Thought about posting a pic of the base, will do so tonight. It was a container, not burlap. When I got it, it had two branches. The soil around the tree is "bottom land" clay. And yes, I have since learned to plant on top of the ground...most of those trees are totally successful. It has been a dry year...but in wet years, the same thing happens. Would digging it up and repairing the soil be an option? BTW, the base is slightly elevated. No idea on species. My lawn does have irrigation.

Mike


----------



## treedoc1 (Jul 26, 2007)

*snow fountain cherry*

Looks like a nice young snow fountain cherry. How much of your lawn irrigation system is hitting the foliage, are the fibrous roots nice and white. Don't go looking for Zebras, it appears a lot of water is hitting the foliage from your photos. Can you lower the angle on your heads.

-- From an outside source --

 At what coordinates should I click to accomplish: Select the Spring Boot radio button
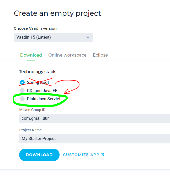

Too much water is going to give you a scorched appearance also because of some of the root dieback.


----------



## slackkeymike (Jul 26, 2007)

Oops...that pic was taken during a rain storm... 

But yes, the sprinklers do hit the foliage when they are on...and they have not been on for about a month.

mike


----------



## slackkeymike (Jul 26, 2007)

Base of the tree


----------



## treeseer (Jul 26, 2007)

slackkeymike said:


> Base of the tree


hate to tell ya but that is the trunk, not the base. remove the extra mulch and dirt until you see the first roots that grow off the stem. then click.


Most Stem Girdling Roots were once small circling roots, innocent in appearance to most observers. If these roots are not straightened or cut in the nursery when trees are “stepped up”--transplanted into larger containers—this can result in a “multiple corkscrew” effect. The European nursery standards specify root pruning at every step, 4”-8” further out each time, to avoid these defects. The ANSI Z60 American nursery standards do not address this problem. The best way to expose and treat this condition is to wash off the nursery soil and correct the roots as you plant trees in the bareroot style. This process, called root washing, is growing in popularity with planters who are concerned with long-term tree health and stability. But even when roots are growing away from the stem, the tree is not yet out of the woods.

Root “balls”, the volume of soil packed inside a young tree’s packaging, have been getting rounder and rounder every year. Whether trees are grown in containers or dug from the field B&B (balled and burlapped), soil is commonly heaped around the trunk, where it does not belong. The trunk flare, where the trunk naturally turns into roots and the tree joins the earth, is all too often buried early in the growing process, and buried deeper yet at planting time. Some specifications still ignore the requirement in ANSI A300 (Part 6)-2005, 63.6.2.3, “The bottom of the trunk flare SHALL be at or above finished grade”. Instead, they instruct the landscape contractors to plant the root BALL at ground level, so the landscapers obediently follow this instruction, with disastrous consequences. 

Arborists should have the ANSI standard—available from TCIA—in hand when they talk to growers and landscape architects and landscapers about deep planting. When these professionals see with their own eyes that the American Nursery and Landscape Association and the American Society of Landscape Architects are represented in ANSI, they will realize that they don’t have a stem to stand on when they bury trees. The entire green industry agrees that we should always be able to find the trunk flare.


----------



## slackkeymike (Jul 26, 2007)

Very well. I read elsewhere on this forum about Stem Girdling for a silver maple. Did not occur to me that that might be my problem. This weekend, I will clear the mound and roots, and look for this. Makes a lot of sense. The tree is young enough and strong enough...so this should not be a problem.

Thanks all for the great advice...more pics this weekend to follow.

Mike


----------